**Exercise:**
Find every line below with the word "will" in it, and copy each one.

**Information supplied:**
------------------------------

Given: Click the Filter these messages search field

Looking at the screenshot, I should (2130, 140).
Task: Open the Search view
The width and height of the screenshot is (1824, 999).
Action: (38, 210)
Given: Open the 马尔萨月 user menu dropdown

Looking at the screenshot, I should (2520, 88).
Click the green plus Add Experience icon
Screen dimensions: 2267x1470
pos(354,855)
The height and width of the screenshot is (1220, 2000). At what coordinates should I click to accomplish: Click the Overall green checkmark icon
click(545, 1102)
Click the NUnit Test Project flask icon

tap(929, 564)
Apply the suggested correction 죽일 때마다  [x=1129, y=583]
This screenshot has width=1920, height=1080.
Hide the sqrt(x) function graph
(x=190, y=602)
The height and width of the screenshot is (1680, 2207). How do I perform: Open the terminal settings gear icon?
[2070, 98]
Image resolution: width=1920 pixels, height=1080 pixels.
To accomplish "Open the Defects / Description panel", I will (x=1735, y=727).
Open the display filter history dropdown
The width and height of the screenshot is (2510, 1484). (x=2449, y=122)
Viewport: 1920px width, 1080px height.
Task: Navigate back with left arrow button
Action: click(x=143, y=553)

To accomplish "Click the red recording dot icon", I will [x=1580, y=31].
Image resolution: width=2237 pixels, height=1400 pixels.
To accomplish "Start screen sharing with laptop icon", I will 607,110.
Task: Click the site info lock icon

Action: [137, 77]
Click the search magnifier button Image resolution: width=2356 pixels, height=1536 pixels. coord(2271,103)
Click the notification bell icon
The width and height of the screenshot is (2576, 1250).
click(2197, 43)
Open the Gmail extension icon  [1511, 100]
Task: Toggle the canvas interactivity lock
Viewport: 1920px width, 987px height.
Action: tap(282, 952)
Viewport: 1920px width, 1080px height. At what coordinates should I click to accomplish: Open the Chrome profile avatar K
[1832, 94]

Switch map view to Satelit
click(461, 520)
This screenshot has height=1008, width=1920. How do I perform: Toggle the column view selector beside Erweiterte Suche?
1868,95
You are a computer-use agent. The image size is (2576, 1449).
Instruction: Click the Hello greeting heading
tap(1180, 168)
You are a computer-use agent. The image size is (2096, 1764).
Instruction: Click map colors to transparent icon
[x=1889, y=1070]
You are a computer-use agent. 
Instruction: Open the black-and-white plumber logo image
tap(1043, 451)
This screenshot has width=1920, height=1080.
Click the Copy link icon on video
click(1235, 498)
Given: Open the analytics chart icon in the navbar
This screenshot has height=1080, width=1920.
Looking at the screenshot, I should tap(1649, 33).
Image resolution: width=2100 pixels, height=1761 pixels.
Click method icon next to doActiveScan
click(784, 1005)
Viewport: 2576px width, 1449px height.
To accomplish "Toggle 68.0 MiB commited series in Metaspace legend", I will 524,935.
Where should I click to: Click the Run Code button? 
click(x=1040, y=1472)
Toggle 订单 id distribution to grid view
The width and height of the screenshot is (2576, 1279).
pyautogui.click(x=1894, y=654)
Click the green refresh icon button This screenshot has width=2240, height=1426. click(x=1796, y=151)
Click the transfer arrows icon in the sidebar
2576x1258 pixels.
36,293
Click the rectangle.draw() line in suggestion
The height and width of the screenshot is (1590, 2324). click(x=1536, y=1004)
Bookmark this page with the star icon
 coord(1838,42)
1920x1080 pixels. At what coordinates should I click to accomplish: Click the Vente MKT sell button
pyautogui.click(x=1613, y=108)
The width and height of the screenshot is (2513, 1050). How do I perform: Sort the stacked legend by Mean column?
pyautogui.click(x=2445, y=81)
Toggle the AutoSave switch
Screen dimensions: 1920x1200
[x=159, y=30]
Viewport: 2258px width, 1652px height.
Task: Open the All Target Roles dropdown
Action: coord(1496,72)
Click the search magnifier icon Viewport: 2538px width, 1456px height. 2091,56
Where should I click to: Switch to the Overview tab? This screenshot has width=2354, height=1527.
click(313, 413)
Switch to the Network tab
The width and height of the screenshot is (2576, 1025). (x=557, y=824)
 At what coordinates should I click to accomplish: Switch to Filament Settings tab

------------------------------

**Exercise response:**
To accomplish "Open the Defects / Description panel", I will (x=1735, y=727).
To accomplish "Click the red recording dot icon", I will [x=1580, y=31].
To accomplish "Start screen sharing with laptop icon", I will 607,110.
To accomplish "Toggle 68.0 MiB commited series in Metaspace legend", I will 524,935.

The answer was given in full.